McCartney's Guitars, Part 7



1966: 1964 Fender Esquire sunburst (vintage unknown): McCartney bought this single-pickup Telecaster model during the Revolver sessions and had the strap button moved to the "horn" side of the body.  Also used on "Good Morning, Good Morning" and "Helter Skelter."   As far as I know, McCartney still has this guitar.

 
 
 


1968:C.F. Martin D-28 acoustic: This sweet-sounding dreadnaught surfaced during the "White Album" sessions (it's the one used on "Blackbird"), and can be seen in the "Two of Us" scene in the "Let It Be" film.  Its serial number, 223757, identifies it as a 1967 model.

 
 
 
1968: 1966 Fender Jazz Bass:  Apparently not part of Fender's "gift package" of guitars and amps (they'd included a right-handed Jazz Bass), this sunburst model shows up in Abbey Road studio photos from "White Album" sessions.  Its oval-shaped tuners are peculiar to the 1966 model year; Fender basses otherwise featured "clover leaf" tuners.  According to Walter Everett in The Beatles as Musicians (Volume 1), this Jazz Bass is played on five tracks: "Yer Blues," "Glass Onion," "While My Guitar Gently Weeps," "Sun King" and "Mean Mr. Mustard."   [Everett infers that the right-handed model was also used during the sessions, by Lennon ("Helter Skelter") and Harrison ("Back in the USSR.")]  McCartney's kept most of his instruments, and this probably is no exception.

 
The Faux Hofner
Many stories have circulated over the years about a special Hofner 500/1 with gold-plated hardware presented to McCartney.  Most accounts agree that in 1964 Brian Epstein struck a deal with Selmer, the company that imported Hofner basses in England: McCartney would endorse their line of violin basses on little "swing tags" on each instrument (see photo below, from the Bell catalog), and Selmer would give Epstein a piece of the action (£5 a pop) and McCartney a swanky new bass. 
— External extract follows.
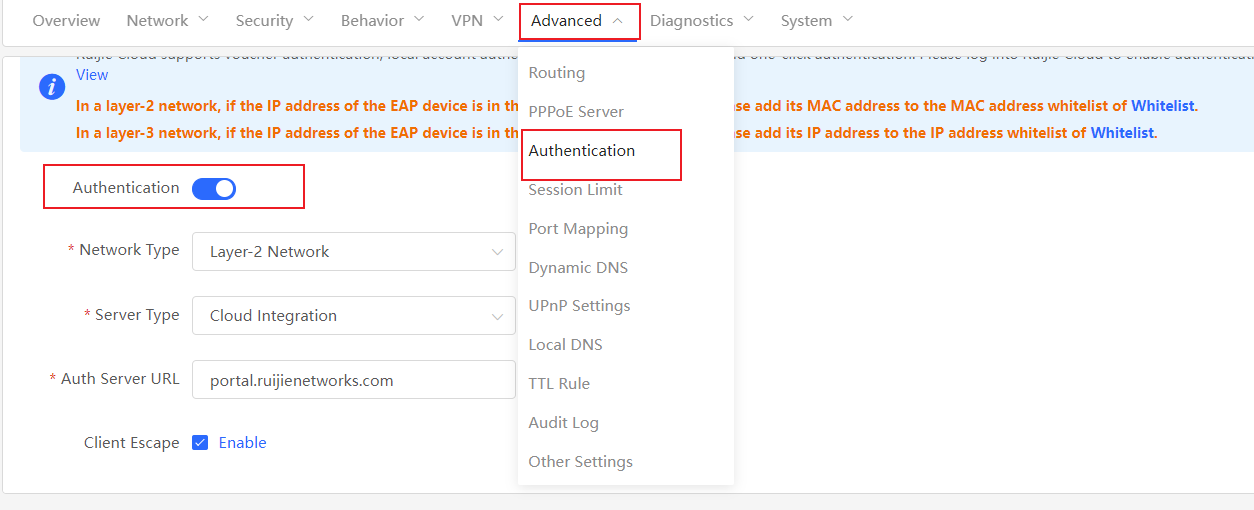Open the Network Type dropdown
Image resolution: width=1254 pixels, height=510 pixels.
(x=353, y=252)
The most comprehensive scrutiny into this matter has been done by Andy Babiuk.  In his excellent book Beatles gear  Babiuk did a masterful job of unscrambling what happened after the ink dried.  After Selmer made the presentation (the photos of the event have been lost), it apparently kept the special 500/1 to exhibit in an upcoming trade show, then either returned it to stock, which seems unlikely, or sent it to McCartney at NEMS or Abbey Road, where it was promptly stolen. 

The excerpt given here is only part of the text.